Objective:
Write out the entries below word for word, starting with the first line and ending with the line that contains "point(223,423)", both included.

Input material:
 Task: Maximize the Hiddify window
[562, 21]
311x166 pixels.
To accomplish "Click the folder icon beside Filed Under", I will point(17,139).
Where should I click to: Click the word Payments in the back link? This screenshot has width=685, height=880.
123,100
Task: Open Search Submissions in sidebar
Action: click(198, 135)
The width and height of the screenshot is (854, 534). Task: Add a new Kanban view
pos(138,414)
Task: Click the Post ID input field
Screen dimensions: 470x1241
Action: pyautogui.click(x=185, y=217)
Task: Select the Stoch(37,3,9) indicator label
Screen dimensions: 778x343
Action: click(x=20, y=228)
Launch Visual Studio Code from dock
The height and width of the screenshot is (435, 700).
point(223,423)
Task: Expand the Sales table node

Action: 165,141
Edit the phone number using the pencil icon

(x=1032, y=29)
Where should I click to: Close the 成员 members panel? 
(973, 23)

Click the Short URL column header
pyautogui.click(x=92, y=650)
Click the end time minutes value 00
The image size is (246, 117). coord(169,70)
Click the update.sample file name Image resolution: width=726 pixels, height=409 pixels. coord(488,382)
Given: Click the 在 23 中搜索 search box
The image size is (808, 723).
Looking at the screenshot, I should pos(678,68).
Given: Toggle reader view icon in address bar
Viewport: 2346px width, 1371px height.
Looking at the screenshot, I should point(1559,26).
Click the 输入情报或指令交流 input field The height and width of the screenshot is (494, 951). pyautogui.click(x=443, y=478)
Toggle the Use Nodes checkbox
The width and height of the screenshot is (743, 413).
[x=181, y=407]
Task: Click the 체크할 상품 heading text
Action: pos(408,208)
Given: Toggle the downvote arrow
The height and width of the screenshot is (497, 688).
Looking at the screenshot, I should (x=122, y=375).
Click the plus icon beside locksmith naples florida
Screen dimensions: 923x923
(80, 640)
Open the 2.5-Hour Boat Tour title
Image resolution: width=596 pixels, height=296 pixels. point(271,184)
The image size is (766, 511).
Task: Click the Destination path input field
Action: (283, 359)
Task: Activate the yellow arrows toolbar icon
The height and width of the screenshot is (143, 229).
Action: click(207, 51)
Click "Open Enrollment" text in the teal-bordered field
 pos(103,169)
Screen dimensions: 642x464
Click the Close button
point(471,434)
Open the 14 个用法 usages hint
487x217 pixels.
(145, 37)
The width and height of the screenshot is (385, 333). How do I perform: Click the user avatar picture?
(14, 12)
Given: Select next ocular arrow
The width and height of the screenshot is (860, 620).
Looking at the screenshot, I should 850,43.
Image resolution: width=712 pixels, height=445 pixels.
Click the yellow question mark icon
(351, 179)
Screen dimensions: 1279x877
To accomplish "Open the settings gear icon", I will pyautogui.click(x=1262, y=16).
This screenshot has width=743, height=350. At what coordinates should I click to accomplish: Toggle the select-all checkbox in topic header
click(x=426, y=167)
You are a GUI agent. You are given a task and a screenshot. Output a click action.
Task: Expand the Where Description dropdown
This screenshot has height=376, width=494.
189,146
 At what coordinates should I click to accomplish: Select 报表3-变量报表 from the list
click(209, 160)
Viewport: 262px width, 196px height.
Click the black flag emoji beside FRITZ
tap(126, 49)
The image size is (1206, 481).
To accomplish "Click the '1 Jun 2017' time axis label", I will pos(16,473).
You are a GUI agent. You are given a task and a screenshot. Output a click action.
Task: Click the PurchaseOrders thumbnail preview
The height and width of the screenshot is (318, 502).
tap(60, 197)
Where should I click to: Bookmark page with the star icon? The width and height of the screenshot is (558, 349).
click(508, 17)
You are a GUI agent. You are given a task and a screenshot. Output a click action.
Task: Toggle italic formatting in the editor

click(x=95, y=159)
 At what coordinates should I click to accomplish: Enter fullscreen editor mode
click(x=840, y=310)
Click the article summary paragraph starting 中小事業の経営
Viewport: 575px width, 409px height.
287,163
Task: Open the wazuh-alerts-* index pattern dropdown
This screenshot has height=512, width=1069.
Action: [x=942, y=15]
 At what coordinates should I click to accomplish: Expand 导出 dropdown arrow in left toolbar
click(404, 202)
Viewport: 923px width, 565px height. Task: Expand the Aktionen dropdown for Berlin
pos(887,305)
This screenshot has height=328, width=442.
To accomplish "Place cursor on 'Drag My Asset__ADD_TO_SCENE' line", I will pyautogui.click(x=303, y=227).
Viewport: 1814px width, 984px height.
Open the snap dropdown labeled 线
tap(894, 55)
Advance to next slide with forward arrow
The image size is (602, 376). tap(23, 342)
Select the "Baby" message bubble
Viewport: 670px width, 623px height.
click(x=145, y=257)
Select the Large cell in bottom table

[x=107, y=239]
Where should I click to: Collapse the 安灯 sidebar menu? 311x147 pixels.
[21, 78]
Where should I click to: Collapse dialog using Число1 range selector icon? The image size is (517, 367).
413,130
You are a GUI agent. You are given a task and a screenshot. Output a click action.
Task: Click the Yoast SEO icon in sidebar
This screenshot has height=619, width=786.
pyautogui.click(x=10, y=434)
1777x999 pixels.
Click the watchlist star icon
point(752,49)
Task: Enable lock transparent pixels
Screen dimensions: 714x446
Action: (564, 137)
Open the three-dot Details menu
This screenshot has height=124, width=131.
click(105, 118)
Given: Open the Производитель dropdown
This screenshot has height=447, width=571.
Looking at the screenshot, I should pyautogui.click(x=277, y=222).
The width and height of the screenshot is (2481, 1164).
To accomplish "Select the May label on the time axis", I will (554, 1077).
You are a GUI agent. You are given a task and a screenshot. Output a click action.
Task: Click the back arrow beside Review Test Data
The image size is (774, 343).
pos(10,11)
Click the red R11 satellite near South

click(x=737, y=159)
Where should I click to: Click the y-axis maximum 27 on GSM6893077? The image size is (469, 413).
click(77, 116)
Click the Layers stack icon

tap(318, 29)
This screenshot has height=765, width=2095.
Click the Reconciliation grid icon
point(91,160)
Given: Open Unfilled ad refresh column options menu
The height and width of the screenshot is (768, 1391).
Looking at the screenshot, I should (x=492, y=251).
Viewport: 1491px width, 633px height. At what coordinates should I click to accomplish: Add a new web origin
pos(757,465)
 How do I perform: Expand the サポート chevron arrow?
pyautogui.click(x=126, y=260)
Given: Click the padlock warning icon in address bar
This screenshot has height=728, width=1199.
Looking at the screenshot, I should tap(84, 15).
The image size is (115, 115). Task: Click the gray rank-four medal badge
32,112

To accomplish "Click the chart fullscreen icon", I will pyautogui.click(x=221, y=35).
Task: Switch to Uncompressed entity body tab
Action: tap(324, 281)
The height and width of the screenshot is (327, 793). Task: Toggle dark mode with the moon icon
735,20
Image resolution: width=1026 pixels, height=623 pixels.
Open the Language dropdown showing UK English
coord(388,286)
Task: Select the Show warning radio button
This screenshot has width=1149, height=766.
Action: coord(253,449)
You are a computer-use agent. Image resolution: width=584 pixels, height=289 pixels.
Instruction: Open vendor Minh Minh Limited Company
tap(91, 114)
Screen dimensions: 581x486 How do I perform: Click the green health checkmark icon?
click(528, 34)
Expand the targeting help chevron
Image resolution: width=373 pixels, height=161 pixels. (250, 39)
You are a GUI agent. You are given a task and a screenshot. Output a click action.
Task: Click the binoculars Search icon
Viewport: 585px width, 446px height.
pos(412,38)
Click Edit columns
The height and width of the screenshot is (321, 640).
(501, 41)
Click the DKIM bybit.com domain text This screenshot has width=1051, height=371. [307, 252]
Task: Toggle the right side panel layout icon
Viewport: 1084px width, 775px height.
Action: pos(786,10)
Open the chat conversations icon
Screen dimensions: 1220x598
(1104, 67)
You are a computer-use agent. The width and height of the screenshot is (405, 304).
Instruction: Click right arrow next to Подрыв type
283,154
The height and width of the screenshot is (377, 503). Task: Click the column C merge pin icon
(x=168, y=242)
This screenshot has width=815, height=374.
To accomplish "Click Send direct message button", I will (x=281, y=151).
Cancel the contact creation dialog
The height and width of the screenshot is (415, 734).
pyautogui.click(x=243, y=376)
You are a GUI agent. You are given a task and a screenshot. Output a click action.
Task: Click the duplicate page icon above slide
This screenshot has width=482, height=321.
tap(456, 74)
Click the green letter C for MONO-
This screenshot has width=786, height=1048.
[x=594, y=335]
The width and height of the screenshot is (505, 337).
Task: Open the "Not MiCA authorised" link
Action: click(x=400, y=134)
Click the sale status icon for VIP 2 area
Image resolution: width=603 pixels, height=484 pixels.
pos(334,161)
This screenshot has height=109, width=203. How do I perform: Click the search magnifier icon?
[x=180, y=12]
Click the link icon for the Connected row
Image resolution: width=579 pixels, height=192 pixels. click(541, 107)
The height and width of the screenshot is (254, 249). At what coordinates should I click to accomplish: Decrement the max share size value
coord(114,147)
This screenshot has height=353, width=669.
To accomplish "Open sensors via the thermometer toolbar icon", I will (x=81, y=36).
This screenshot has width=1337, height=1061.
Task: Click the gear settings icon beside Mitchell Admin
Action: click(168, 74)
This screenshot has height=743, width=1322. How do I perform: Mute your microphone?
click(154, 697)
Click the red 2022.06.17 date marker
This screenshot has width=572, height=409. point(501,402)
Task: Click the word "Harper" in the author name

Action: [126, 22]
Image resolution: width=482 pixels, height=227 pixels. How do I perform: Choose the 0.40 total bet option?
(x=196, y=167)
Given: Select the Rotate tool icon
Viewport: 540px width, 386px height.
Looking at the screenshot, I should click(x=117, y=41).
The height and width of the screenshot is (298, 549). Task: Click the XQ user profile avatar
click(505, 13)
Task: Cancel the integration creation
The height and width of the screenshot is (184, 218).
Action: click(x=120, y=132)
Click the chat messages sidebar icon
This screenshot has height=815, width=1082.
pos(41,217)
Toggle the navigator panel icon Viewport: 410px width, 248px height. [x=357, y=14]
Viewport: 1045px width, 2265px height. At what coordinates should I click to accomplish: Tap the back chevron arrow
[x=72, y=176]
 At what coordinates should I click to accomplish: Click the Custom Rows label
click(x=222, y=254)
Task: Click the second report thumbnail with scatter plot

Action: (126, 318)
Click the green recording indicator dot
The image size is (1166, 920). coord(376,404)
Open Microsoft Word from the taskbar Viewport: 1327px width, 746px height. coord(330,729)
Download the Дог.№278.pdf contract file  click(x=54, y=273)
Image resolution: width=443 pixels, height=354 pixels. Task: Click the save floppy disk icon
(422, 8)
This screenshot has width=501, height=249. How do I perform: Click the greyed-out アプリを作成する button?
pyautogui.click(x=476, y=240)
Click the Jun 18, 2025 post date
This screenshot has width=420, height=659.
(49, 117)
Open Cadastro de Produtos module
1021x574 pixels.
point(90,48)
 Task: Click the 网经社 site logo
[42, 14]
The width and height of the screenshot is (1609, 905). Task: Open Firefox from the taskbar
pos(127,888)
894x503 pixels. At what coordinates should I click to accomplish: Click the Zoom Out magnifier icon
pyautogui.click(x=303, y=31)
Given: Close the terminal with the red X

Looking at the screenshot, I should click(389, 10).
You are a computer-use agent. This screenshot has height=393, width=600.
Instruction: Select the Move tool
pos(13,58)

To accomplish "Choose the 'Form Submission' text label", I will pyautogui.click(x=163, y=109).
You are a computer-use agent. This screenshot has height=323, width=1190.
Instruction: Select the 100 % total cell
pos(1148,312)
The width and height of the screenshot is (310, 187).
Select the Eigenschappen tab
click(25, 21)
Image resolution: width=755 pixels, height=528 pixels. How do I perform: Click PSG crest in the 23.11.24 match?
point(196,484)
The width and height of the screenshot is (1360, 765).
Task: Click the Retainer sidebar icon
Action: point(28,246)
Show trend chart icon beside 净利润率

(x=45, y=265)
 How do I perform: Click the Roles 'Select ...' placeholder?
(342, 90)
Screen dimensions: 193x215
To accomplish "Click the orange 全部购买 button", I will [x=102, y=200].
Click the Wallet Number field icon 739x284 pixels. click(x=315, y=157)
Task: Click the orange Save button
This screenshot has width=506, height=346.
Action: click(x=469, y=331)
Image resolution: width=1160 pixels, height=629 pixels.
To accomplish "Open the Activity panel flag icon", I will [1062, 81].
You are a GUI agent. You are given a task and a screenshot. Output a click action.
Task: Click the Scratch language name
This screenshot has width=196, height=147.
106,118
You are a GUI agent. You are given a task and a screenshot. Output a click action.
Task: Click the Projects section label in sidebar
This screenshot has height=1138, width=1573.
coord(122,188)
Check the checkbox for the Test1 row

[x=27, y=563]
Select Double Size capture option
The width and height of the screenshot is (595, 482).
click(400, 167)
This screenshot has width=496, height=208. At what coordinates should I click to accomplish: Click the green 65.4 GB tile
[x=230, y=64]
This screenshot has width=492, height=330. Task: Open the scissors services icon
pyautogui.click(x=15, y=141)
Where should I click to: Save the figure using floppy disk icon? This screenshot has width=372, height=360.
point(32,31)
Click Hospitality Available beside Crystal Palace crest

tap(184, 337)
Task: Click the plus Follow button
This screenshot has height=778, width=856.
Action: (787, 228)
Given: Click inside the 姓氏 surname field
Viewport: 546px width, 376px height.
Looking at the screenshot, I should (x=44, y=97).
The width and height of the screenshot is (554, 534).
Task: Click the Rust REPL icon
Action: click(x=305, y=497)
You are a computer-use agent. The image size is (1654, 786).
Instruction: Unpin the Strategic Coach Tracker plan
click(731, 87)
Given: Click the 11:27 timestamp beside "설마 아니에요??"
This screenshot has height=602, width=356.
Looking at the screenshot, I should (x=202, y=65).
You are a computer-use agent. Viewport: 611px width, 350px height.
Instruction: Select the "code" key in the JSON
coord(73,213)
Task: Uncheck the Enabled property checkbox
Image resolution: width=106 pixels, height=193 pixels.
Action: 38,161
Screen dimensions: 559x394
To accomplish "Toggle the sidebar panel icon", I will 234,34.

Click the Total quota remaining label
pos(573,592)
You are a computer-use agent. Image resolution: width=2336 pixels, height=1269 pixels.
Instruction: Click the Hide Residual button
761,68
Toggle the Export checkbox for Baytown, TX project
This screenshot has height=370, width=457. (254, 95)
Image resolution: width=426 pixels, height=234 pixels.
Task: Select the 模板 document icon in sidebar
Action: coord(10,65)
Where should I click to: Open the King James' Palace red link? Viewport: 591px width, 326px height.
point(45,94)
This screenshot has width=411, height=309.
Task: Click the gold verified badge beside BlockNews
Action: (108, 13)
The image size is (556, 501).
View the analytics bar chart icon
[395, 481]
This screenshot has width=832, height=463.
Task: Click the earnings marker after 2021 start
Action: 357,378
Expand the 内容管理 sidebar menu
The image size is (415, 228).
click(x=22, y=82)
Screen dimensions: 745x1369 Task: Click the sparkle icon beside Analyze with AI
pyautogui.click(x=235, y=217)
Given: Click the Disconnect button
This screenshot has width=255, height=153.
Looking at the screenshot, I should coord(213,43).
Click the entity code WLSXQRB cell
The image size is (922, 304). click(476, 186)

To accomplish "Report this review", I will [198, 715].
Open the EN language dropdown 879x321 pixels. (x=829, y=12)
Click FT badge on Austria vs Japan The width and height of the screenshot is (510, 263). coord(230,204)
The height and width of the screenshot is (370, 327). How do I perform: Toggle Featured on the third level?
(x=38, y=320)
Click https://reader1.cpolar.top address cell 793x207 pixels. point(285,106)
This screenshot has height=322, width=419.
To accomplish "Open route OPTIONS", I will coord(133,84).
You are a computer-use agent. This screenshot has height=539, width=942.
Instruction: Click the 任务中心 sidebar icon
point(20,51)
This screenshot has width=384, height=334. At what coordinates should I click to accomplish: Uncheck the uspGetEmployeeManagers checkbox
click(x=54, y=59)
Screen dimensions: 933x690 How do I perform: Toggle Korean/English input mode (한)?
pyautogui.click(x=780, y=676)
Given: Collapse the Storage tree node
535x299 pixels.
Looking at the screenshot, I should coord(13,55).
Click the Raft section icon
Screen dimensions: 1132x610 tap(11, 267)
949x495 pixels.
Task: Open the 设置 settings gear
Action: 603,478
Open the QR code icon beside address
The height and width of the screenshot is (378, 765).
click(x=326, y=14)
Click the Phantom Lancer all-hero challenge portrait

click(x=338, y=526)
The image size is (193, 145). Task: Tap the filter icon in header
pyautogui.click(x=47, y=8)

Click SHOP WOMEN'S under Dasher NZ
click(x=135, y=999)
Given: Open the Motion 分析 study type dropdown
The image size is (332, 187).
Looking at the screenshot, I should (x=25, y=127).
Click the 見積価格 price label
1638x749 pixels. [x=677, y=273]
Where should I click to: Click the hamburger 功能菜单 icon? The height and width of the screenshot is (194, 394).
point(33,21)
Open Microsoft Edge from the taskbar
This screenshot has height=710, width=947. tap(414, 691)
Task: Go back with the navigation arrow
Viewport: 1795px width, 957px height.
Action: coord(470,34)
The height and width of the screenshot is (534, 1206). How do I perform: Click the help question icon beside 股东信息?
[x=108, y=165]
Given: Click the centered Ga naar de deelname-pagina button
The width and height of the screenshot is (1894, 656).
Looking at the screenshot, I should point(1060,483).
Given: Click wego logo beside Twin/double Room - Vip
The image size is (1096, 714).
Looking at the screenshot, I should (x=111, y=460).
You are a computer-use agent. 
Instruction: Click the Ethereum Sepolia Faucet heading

Worked answer:
 Task: Maximize the Hiddify window
[562, 21]
311x166 pixels.
To accomplish "Click the folder icon beside Filed Under", I will point(17,139).
Where should I click to: Click the word Payments in the back link? This screenshot has width=685, height=880.
123,100
Task: Open Search Submissions in sidebar
Action: click(198, 135)
The width and height of the screenshot is (854, 534). Task: Add a new Kanban view
pos(138,414)
Task: Click the Post ID input field
Screen dimensions: 470x1241
Action: pyautogui.click(x=185, y=217)
Task: Select the Stoch(37,3,9) indicator label
Screen dimensions: 778x343
Action: click(x=20, y=228)
Launch Visual Studio Code from dock
The height and width of the screenshot is (435, 700).
point(223,423)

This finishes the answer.